▶ Lista de tareas
[A] Responda, según el texto seleccionado:
(i) ¿Qué fórmula prefiere la vicepresidenta Cristina Fernández de Kirchner antes que el “todes”?
(ii) ¿Sobre qué proyecto, según aclara el gobernador Juan Manzur, habrá diferencias?
(iii) ¿Qué es lo que se está cocinando a fuego vivo?
[B] Copie del texto seleccionado el pasaje que comienza con “Sin negar la” y continúa hasta “el propio oficialismo.”, sin alterar nada.

Incendiar el presente para tapar el hervor

Incendiar el presente para tapar el hervor

El peronismo sabe incendiar el presente. El PAMI instrumenta el “lenguaje inclusivo” e indigna a multitudes. Después, la vicepresidenta Cristina Fernández de Kirchner dice que ella prefiere el “todas y todos” antes que el “todes” y descoloca a sus seguidores que, como si fueran transportados en un camión discursivo sin barandas, quedan dando tumbos en la banquina por el volantazo semántico de la conductora. Juan Grabois, líder de la Confederación de Trabajadores de la Economía Popular y hombre cercano al Papa, manifiesta que es mejor el “default” que un mal acuerdo con el FMI que implique ajustes. El presidente, Alberto Fernández, visita a Francisco y luego se manifiesta a favor de legalizar el aborto. Precisa, más tarde, que no está en contra de la Iglesia sino a favor de los sectores de la sociedad que necesitan que esa práctica deje de estar penalizada. En esa misma lógica, el gobernador Juan Manzur educa a las ministras nacionales de Seguridad, Sabina Frederick, y de Justicia, Marcela Losardo, con un curso abreviado de justicialismo explícito: hay que oír a los opositores y luego hacer lo planeado. Aclara, después, que habrá diferencias sobre el proyecto de una Agencia Nacional de Seguridad, pero que hay que avanzar no contra los adversarios sino en favor de la sociedad.

Sin negar la importancia que en diversos grados tienen estos asuntos, nada debiera hacer perder de vista que lo que se está cocinando, y a fuego vivo, es el propio oficialismo.

▶ Registros proporcionados
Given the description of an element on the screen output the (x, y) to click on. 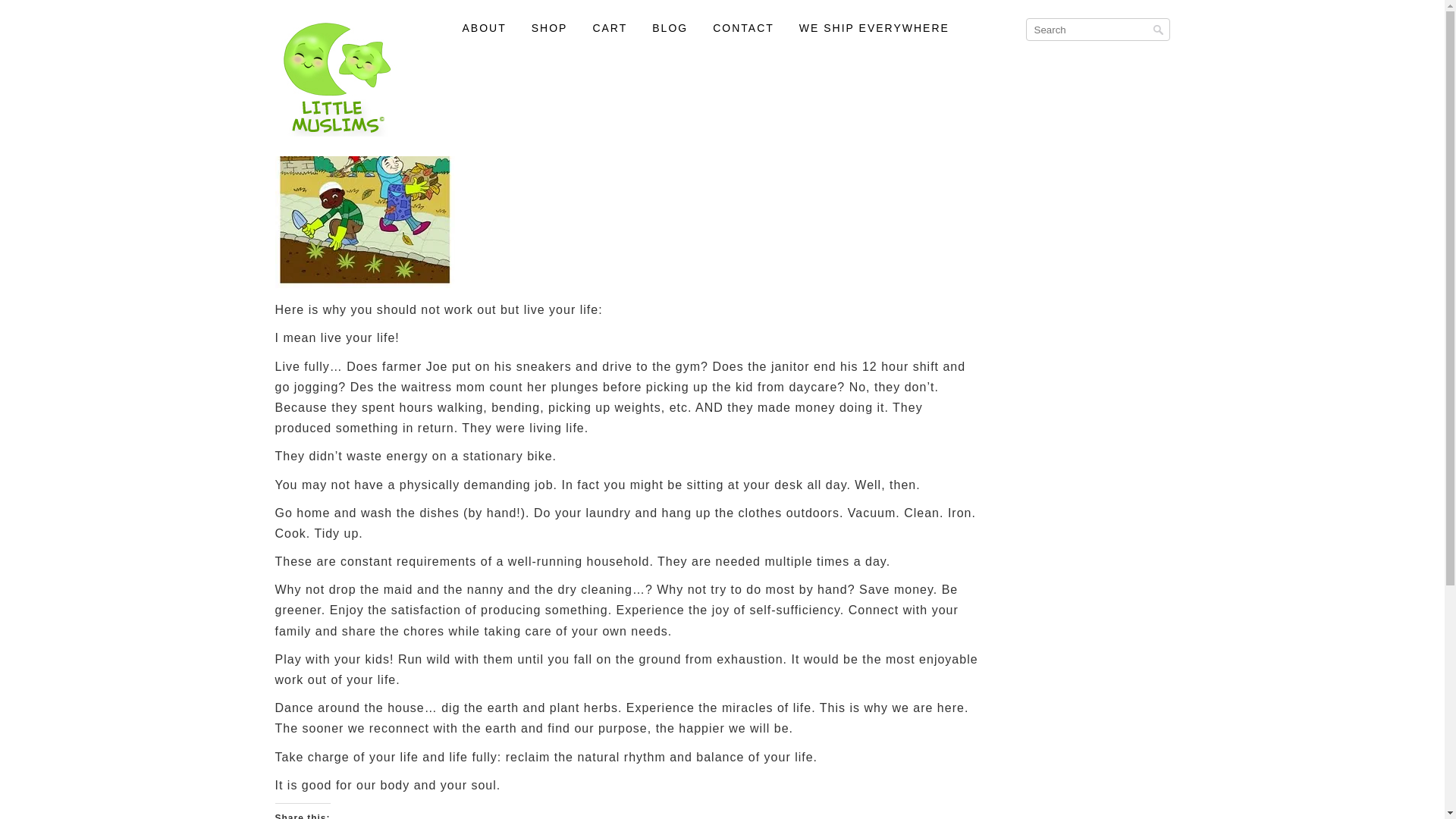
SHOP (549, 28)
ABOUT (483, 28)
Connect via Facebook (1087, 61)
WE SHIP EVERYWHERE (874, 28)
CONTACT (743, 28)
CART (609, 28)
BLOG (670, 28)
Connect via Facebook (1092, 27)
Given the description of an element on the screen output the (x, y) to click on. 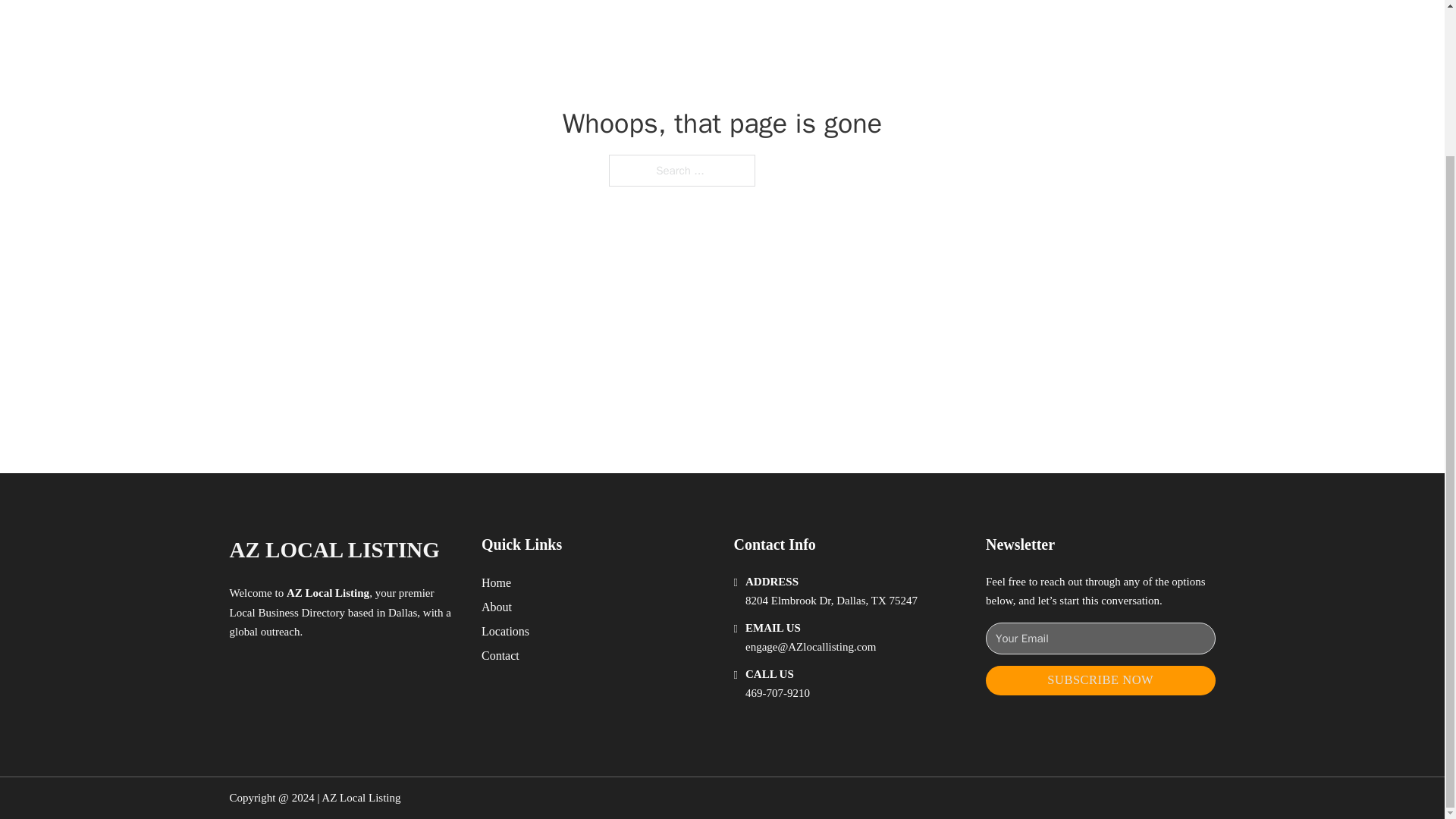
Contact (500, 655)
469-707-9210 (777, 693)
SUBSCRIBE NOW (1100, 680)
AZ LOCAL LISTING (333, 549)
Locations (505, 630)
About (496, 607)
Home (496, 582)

==

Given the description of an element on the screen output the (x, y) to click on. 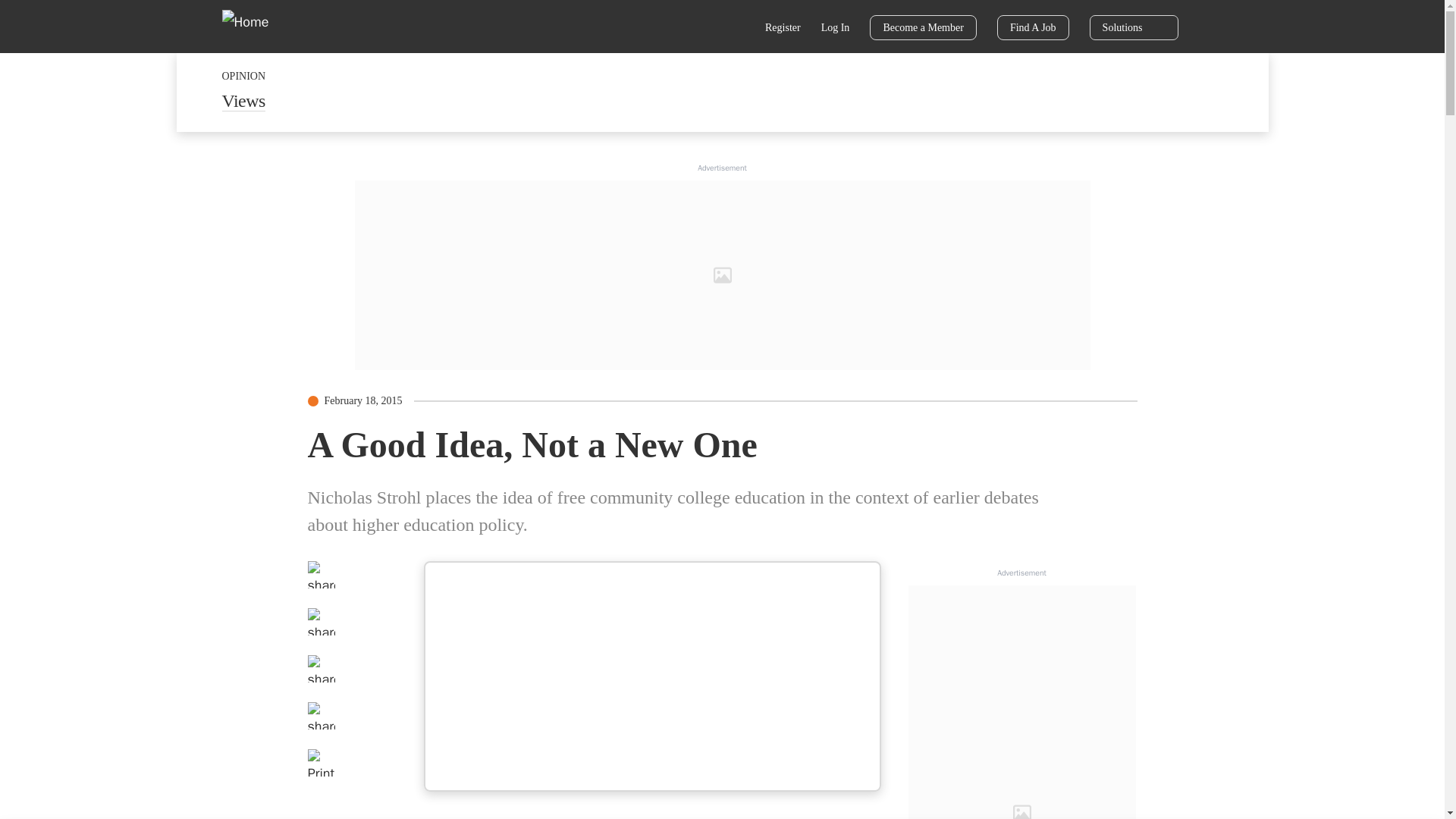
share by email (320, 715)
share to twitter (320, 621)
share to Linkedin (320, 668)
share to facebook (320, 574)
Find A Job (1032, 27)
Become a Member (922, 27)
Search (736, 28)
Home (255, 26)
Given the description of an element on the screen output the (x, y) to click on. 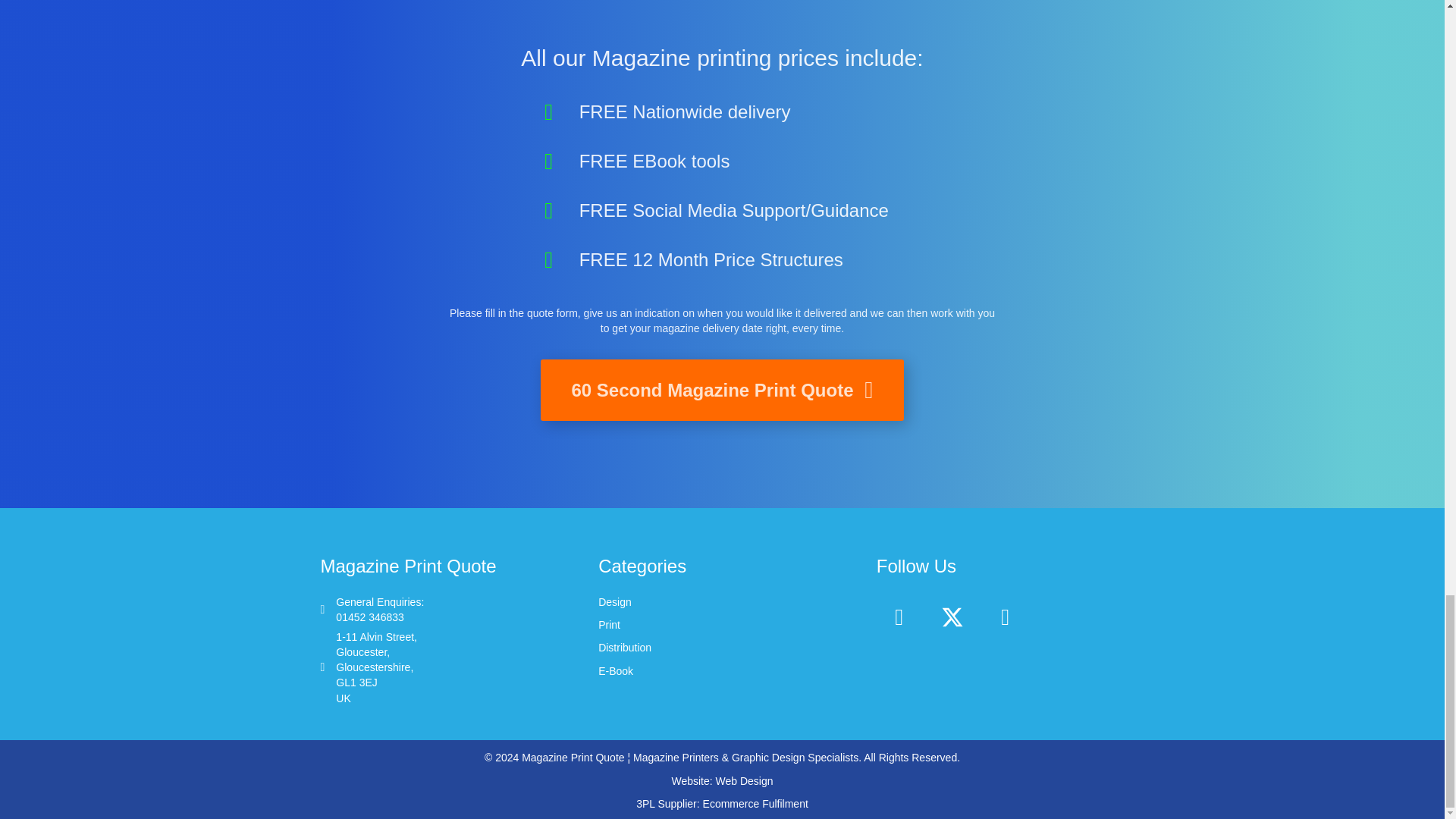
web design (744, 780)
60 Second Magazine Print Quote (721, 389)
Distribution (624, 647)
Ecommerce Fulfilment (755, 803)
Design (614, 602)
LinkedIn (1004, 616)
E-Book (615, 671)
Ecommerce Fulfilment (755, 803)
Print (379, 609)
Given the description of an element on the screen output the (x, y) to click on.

---

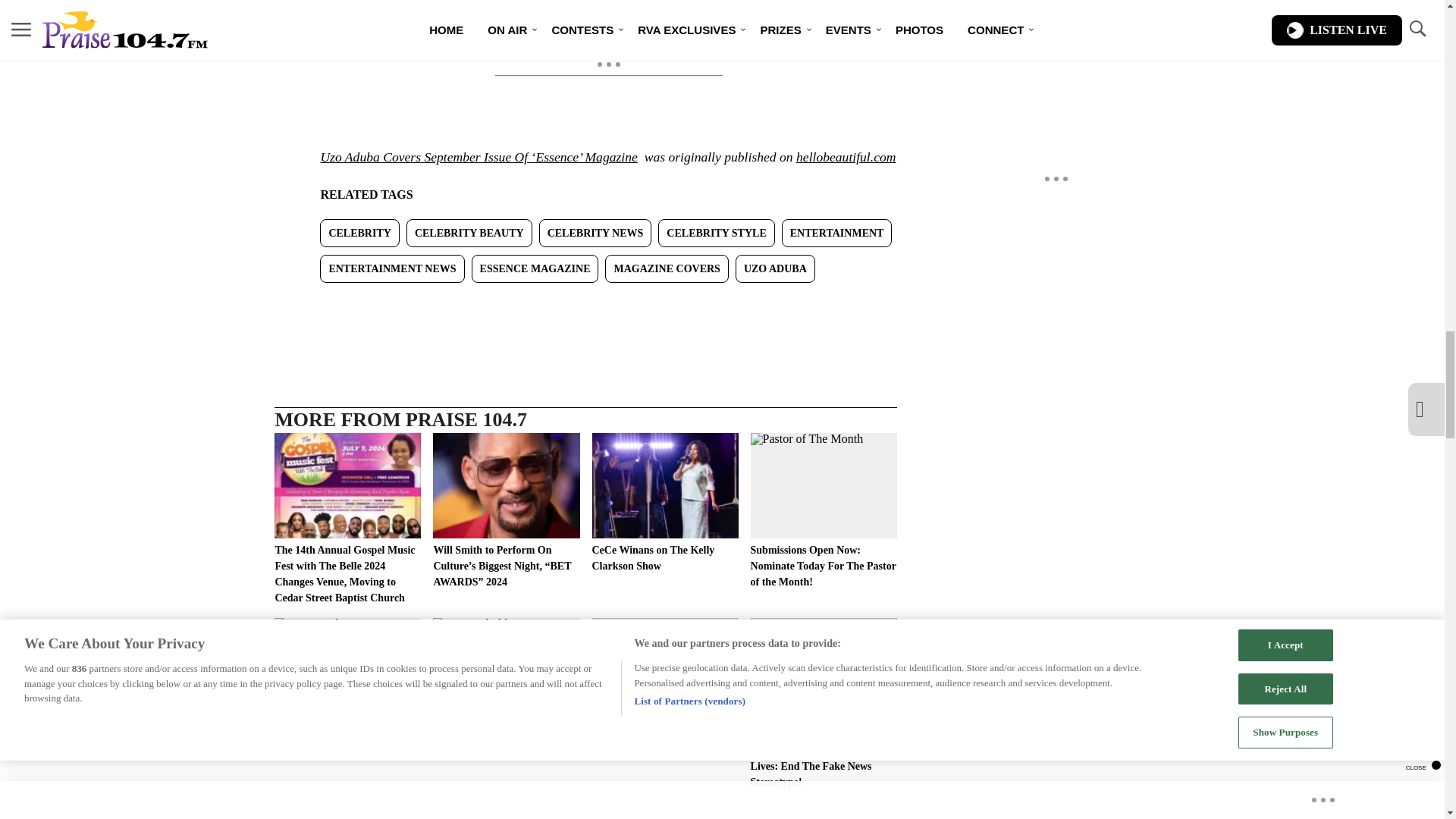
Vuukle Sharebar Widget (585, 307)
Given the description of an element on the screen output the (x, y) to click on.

▶ Soluciones por tarea
[A]
(i) El “todas y todos”.
(ii) Sobre el proyecto de una Agencia Nacional de Seguridad.
(iii) El propio oficialismo.

[B]
Sin negar la importancia que en diversos grados tienen estos asuntos, nada debiera hacer perder de vista que lo que se está cocinando, y a fuego vivo, es el propio oficialismo.